## WHAT YOU NEED TO DO
Extract the full listing below without altering a single character.

## SUPPLIED DATA
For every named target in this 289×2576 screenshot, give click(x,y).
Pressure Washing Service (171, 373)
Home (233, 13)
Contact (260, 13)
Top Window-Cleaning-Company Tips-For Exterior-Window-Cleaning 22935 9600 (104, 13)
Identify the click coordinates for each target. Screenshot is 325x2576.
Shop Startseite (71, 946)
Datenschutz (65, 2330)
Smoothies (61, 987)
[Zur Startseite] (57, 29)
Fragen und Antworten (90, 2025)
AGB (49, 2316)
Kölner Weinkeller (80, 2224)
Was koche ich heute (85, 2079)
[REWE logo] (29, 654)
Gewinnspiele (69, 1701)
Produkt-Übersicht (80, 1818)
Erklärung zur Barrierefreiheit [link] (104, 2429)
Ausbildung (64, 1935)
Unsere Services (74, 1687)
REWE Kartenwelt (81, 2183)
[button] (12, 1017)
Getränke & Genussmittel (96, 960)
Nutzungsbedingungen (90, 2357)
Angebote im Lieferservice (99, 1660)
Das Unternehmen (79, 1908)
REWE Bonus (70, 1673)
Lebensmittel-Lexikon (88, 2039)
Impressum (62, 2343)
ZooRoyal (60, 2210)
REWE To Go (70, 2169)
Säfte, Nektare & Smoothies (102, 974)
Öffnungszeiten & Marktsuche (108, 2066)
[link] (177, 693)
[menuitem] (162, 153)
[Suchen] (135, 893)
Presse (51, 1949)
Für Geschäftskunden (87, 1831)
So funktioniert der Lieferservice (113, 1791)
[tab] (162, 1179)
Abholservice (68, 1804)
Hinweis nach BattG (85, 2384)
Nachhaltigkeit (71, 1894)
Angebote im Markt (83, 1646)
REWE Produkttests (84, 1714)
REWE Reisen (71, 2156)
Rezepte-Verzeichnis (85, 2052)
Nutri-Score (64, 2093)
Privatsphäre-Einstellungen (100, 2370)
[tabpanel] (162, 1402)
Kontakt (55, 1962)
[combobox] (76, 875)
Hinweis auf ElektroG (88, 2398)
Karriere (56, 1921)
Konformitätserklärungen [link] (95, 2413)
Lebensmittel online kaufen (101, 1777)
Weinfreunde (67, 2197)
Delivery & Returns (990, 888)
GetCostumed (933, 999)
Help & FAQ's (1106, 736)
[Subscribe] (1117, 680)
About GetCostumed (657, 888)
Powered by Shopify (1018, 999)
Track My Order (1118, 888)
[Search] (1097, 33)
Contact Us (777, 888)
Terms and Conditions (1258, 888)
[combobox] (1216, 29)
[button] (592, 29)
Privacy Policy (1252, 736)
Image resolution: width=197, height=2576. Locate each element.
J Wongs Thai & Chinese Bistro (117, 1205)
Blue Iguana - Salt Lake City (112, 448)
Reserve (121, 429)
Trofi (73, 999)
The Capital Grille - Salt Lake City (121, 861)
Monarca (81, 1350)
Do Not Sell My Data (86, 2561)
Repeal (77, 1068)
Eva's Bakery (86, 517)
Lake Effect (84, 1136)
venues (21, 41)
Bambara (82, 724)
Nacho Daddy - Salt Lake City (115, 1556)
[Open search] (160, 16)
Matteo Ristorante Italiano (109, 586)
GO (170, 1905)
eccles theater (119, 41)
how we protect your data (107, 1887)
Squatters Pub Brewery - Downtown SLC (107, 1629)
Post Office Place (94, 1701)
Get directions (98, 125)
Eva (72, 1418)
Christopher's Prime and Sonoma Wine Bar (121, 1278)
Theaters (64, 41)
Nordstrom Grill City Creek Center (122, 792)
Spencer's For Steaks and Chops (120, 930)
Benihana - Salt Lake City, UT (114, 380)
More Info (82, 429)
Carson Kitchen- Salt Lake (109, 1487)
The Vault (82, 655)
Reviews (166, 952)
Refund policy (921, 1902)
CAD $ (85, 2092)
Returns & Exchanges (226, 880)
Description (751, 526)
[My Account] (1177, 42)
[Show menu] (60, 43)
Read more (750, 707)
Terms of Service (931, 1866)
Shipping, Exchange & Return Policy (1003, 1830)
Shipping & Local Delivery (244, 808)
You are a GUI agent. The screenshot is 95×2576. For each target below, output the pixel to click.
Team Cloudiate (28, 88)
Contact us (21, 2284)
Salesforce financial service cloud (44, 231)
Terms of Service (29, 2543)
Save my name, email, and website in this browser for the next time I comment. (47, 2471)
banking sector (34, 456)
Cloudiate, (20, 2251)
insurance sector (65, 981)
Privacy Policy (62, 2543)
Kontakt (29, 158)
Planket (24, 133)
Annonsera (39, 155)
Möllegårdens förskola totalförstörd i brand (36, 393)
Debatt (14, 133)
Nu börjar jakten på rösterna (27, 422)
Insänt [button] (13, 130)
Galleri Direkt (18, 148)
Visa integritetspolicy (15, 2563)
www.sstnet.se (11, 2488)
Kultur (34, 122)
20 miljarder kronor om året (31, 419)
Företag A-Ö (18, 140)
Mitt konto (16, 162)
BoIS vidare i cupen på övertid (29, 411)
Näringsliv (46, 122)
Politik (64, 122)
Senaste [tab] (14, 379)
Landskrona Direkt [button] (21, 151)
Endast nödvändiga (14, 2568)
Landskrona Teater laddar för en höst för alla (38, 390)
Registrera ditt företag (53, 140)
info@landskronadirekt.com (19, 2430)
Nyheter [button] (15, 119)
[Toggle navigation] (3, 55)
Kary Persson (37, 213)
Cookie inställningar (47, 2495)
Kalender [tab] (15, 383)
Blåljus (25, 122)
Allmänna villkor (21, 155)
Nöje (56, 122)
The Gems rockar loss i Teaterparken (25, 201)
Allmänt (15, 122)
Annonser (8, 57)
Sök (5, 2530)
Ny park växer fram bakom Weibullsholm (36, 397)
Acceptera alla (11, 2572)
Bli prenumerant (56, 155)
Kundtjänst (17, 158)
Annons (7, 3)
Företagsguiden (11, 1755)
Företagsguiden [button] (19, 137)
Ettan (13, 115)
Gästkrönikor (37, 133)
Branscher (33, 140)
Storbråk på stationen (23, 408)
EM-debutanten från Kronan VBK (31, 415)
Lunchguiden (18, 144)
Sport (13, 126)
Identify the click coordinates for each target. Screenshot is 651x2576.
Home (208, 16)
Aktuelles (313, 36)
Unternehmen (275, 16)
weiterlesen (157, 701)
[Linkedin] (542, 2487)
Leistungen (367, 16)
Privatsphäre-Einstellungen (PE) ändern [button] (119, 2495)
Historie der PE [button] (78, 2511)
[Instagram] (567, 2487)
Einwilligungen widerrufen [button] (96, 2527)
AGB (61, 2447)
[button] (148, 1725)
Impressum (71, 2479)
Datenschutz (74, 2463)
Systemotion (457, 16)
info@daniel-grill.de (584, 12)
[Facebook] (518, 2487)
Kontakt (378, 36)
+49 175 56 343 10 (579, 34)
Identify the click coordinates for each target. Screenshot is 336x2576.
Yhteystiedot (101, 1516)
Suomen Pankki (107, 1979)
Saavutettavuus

## SOLUTION TO THIS PROBLEM
For every named target in this 289×2576 screenshot, give click(x,y).
Pressure Washing Service (171, 373)
Home (233, 13)
Contact (260, 13)
Top Window-Cleaning-Company Tips-For Exterior-Window-Cleaning 22935 9600 (104, 13)
Identify the click coordinates for each target. Screenshot is 325x2576.
Shop Startseite (71, 946)
Datenschutz (65, 2330)
Smoothies (61, 987)
[Zur Startseite] (57, 29)
Fragen und Antworten (90, 2025)
AGB (49, 2316)
Kölner Weinkeller (80, 2224)
Was koche ich heute (85, 2079)
[REWE logo] (29, 654)
Gewinnspiele (69, 1701)
Produkt-Übersicht (80, 1818)
Erklärung zur Barrierefreiheit [link] (104, 2429)
Ausbildung (64, 1935)
Unsere Services (74, 1687)
REWE Kartenwelt (81, 2183)
[button] (12, 1017)
Getränke & Genussmittel (96, 960)
Nutzungsbedingungen (90, 2357)
Angebote im Lieferservice (99, 1660)
Das Unternehmen (79, 1908)
REWE Bonus (70, 1673)
Lebensmittel-Lexikon (88, 2039)
Impressum (62, 2343)
ZooRoyal (60, 2210)
REWE To Go (70, 2169)
Säfte, Nektare & Smoothies (102, 974)
Öffnungszeiten & Marktsuche (108, 2066)
[link] (177, 693)
[menuitem] (162, 153)
[Suchen] (135, 893)
Presse (51, 1949)
Für Geschäftskunden (87, 1831)
So funktioniert der Lieferservice (113, 1791)
[tab] (162, 1179)
Abholservice (68, 1804)
Hinweis nach BattG (85, 2384)
Nachhaltigkeit (71, 1894)
Angebote im Markt (83, 1646)
REWE Produkttests (84, 1714)
REWE Reisen (71, 2156)
Rezepte-Verzeichnis (85, 2052)
Nutri-Score (64, 2093)
Privatsphäre-Einstellungen (100, 2370)
[tabpanel] (162, 1402)
Kontakt (55, 1962)
[combobox] (76, 875)
Hinweis auf ElektroG (88, 2398)
Karriere (56, 1921)
Konformitätserklärungen [link] (95, 2413)
Lebensmittel online kaufen (101, 1777)
Weinfreunde (67, 2197)
Delivery & Returns (990, 888)
GetCostumed (933, 999)
Help & FAQ's (1106, 736)
[Subscribe] (1117, 680)
About GetCostumed (657, 888)
Powered by Shopify (1018, 999)
Track My Order (1118, 888)
[Search] (1097, 33)
Contact Us (777, 888)
Terms and Conditions (1258, 888)
[combobox] (1216, 29)
[button] (592, 29)
Privacy Policy (1252, 736)
Image resolution: width=197, height=2576. Locate each element.
J Wongs Thai & Chinese Bistro (117, 1205)
Blue Iguana - Salt Lake City (112, 448)
Reserve (121, 429)
Trofi (73, 999)
The Capital Grille - Salt Lake City (121, 861)
Monarca (81, 1350)
Do Not Sell My Data (86, 2561)
Repeal (77, 1068)
Eva's Bakery (86, 517)
Lake Effect (84, 1136)
venues (21, 41)
Bambara (82, 724)
Nacho Daddy - Salt Lake City (115, 1556)
[Open search] (160, 16)
Matteo Ristorante Italiano (109, 586)
GO (170, 1905)
eccles theater (119, 41)
how we protect your data (107, 1887)
Squatters Pub Brewery - Downtown SLC (107, 1629)
Post Office Place (94, 1701)
Get directions (98, 125)
Eva (72, 1418)
Christopher's Prime and Sonoma Wine Bar (121, 1278)
Theaters (64, 41)
Nordstrom Grill City Creek Center (122, 792)
Spencer's For Steaks and Chops (120, 930)
Benihana - Salt Lake City, UT (114, 380)
More Info (82, 429)
Carson Kitchen- Salt Lake (109, 1487)
The Vault (82, 655)
Reviews (166, 952)
Refund policy (921, 1902)
CAD $ (85, 2092)
Returns & Exchanges (226, 880)
Description (751, 526)
[My Account] (1177, 42)
[Show menu] (60, 43)
Read more (750, 707)
Terms of Service (931, 1866)
Shipping, Exchange & Return Policy (1003, 1830)
Shipping & Local Delivery (244, 808)
You are a GUI agent. The screenshot is 95×2576. For each target below, output the pixel to click.
Team Cloudiate (28, 88)
Contact us (21, 2284)
Salesforce financial service cloud (44, 231)
Terms of Service (29, 2543)
Save my name, email, and website in this browser for the next time I comment. (47, 2471)
banking sector (34, 456)
Cloudiate, (20, 2251)
insurance sector (65, 981)
Privacy Policy (62, 2543)
Kontakt (29, 158)
Planket (24, 133)
Annonsera (39, 155)
Möllegårdens förskola totalförstörd i brand (36, 393)
Debatt (14, 133)
Nu börjar jakten på rösterna (27, 422)
Insänt [button] (13, 130)
Galleri Direkt (18, 148)
Visa integritetspolicy (15, 2563)
www.sstnet.se (11, 2488)
Kultur (34, 122)
20 miljarder kronor om året (31, 419)
Företag A-Ö (18, 140)
Mitt konto (16, 162)
BoIS vidare i cupen på övertid (29, 411)
Näringsliv (46, 122)
Politik (64, 122)
Senaste [tab] (14, 379)
Landskrona Direkt [button] (21, 151)
Endast nödvändiga (14, 2568)
Landskrona Teater laddar för en höst för alla (38, 390)
Registrera ditt företag (53, 140)
info@landskronadirekt.com (19, 2430)
Nyheter [button] (15, 119)
[Toggle navigation] (3, 55)
Kary Persson (37, 213)
Cookie inställningar (47, 2495)
Kalender [tab] (15, 383)
Blåljus (25, 122)
Allmänna villkor (21, 155)
Nöje (56, 122)
The Gems rockar loss i Teaterparken (25, 201)
Allmänt (15, 122)
Annonser (8, 57)
Sök (5, 2530)
Ny park växer fram bakom Weibullsholm (36, 397)
Acceptera alla (11, 2572)
Bli prenumerant (56, 155)
Kundtjänst (17, 158)
Annons (7, 3)
Företagsguiden (11, 1755)
Företagsguiden [button] (19, 137)
Ettan (13, 115)
Gästkrönikor (37, 133)
Branscher (33, 140)
Storbråk på stationen (23, 408)
EM-debutanten från Kronan VBK (31, 415)
Lunchguiden (18, 144)
Sport (13, 126)
Identify the click coordinates for each target. Screenshot is 651x2576.
Home (208, 16)
Aktuelles (313, 36)
Unternehmen (275, 16)
weiterlesen (157, 701)
[Linkedin] (542, 2487)
Leistungen (367, 16)
Privatsphäre-Einstellungen (PE) ändern [button] (119, 2495)
Historie der PE [button] (78, 2511)
[Instagram] (567, 2487)
Einwilligungen widerrufen [button] (96, 2527)
AGB (61, 2447)
[button] (148, 1725)
Impressum (71, 2479)
Datenschutz (74, 2463)
Systemotion (457, 16)
info@daniel-grill.de (584, 12)
[Facebook] (518, 2487)
Kontakt (378, 36)
+49 175 56 343 10 (579, 34)
Identify the click coordinates for each target. Screenshot is 336x2576.
Yhteystiedot (101, 1516)
Suomen Pankki (107, 1979)
Saavutettavuus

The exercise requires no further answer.